*** Data supplied ***

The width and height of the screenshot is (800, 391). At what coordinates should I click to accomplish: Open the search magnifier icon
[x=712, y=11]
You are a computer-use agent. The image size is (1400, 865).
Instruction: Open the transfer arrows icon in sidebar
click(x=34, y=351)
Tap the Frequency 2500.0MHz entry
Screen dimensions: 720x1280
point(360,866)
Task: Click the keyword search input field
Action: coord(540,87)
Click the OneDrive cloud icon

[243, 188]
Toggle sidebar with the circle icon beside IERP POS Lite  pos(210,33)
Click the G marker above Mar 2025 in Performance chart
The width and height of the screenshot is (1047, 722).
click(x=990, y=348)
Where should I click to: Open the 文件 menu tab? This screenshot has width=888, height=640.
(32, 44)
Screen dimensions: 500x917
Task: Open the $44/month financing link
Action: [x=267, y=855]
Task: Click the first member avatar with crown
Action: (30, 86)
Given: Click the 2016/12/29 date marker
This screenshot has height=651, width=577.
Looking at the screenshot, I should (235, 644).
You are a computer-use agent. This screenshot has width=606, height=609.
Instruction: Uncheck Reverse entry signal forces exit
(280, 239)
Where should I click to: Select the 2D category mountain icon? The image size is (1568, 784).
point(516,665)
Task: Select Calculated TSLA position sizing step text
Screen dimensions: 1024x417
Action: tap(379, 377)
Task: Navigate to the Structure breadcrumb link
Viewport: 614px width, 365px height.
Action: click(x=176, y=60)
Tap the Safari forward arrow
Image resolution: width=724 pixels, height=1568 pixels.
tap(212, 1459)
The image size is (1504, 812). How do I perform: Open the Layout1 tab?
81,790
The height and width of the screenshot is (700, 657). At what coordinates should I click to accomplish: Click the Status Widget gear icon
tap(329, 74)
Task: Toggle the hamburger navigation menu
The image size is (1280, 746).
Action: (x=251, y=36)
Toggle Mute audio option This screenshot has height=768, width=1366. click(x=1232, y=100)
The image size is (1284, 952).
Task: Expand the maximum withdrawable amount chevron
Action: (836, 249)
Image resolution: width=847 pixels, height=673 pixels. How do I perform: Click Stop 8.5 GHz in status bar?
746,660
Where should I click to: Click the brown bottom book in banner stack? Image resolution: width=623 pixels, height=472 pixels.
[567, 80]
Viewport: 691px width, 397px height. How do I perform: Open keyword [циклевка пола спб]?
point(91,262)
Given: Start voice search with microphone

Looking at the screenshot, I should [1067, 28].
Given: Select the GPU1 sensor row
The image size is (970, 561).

***

• Given task
Can you copy out the listing above word for word, keeping every line as it appears?

• Full response
The width and height of the screenshot is (800, 391). At what coordinates should I click to accomplish: Open the search magnifier icon
[x=712, y=11]
You are a computer-use agent. The image size is (1400, 865).
Instruction: Open the transfer arrows icon in sidebar
click(x=34, y=351)
Tap the Frequency 2500.0MHz entry
Screen dimensions: 720x1280
point(360,866)
Task: Click the keyword search input field
Action: coord(540,87)
Click the OneDrive cloud icon

[243, 188]
Toggle sidebar with the circle icon beside IERP POS Lite  pos(210,33)
Click the G marker above Mar 2025 in Performance chart
The width and height of the screenshot is (1047, 722).
click(x=990, y=348)
Where should I click to: Open the 文件 menu tab? This screenshot has width=888, height=640.
(32, 44)
Screen dimensions: 500x917
Task: Open the $44/month financing link
Action: [x=267, y=855]
Task: Click the first member avatar with crown
Action: (30, 86)
Given: Click the 2016/12/29 date marker
This screenshot has height=651, width=577.
Looking at the screenshot, I should (235, 644).
You are a computer-use agent. This screenshot has width=606, height=609.
Instruction: Uncheck Reverse entry signal forces exit
(280, 239)
Where should I click to: Select the 2D category mountain icon? The image size is (1568, 784).
point(516,665)
Task: Select Calculated TSLA position sizing step text
Screen dimensions: 1024x417
Action: tap(379, 377)
Task: Navigate to the Structure breadcrumb link
Viewport: 614px width, 365px height.
Action: click(x=176, y=60)
Tap the Safari forward arrow
Image resolution: width=724 pixels, height=1568 pixels.
tap(212, 1459)
The image size is (1504, 812). How do I perform: Open the Layout1 tab?
81,790
The height and width of the screenshot is (700, 657). At what coordinates should I click to accomplish: Click the Status Widget gear icon
tap(329, 74)
Task: Toggle the hamburger navigation menu
The image size is (1280, 746).
Action: (x=251, y=36)
Toggle Mute audio option This screenshot has height=768, width=1366. click(x=1232, y=100)
The image size is (1284, 952).
Task: Expand the maximum withdrawable amount chevron
Action: (836, 249)
Image resolution: width=847 pixels, height=673 pixels. How do I perform: Click Stop 8.5 GHz in status bar?
746,660
Where should I click to: Click the brown bottom book in banner stack? Image resolution: width=623 pixels, height=472 pixels.
[567, 80]
Viewport: 691px width, 397px height. How do I perform: Open keyword [циклевка пола спб]?
point(91,262)
Given: Start voice search with microphone

Looking at the screenshot, I should [1067, 28].
Given: Select the GPU1 sensor row
The image size is (970, 561).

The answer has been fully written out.